* [Work task]: Leaving out the pictures, transcribe all of the records faithfully.

═══ Given records

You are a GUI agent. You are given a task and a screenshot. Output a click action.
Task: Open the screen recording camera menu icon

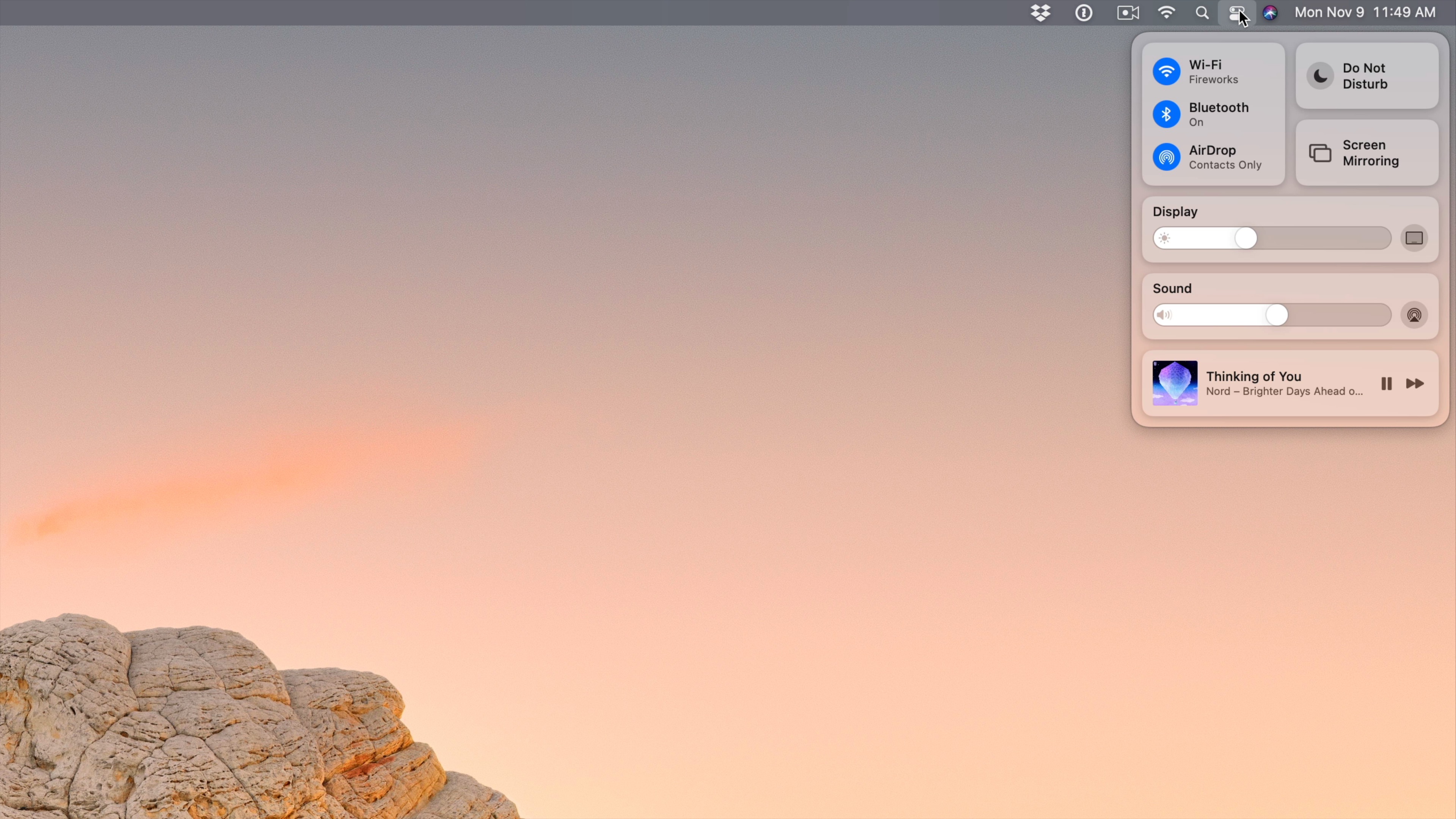(x=1128, y=13)
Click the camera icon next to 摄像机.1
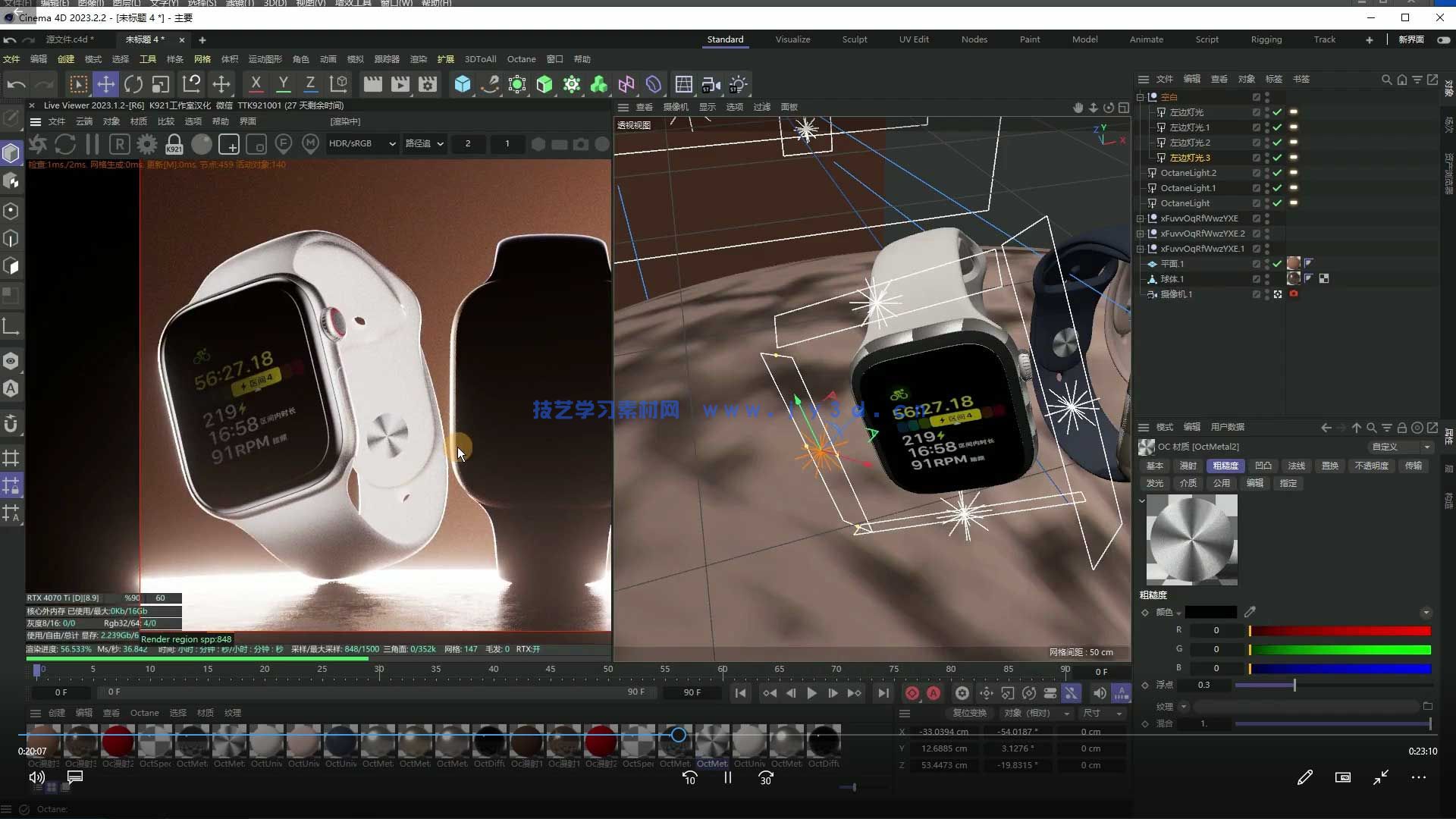Image resolution: width=1456 pixels, height=819 pixels. pyautogui.click(x=1294, y=294)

══════

* [Output below]:
You are a GUI agent. You are given a task and a screenshot. Output a click action.
Task: Open the screen recording camera menu icon

(x=1128, y=13)
Click the camera icon next to 摄像机.1
Image resolution: width=1456 pixels, height=819 pixels. pyautogui.click(x=1294, y=294)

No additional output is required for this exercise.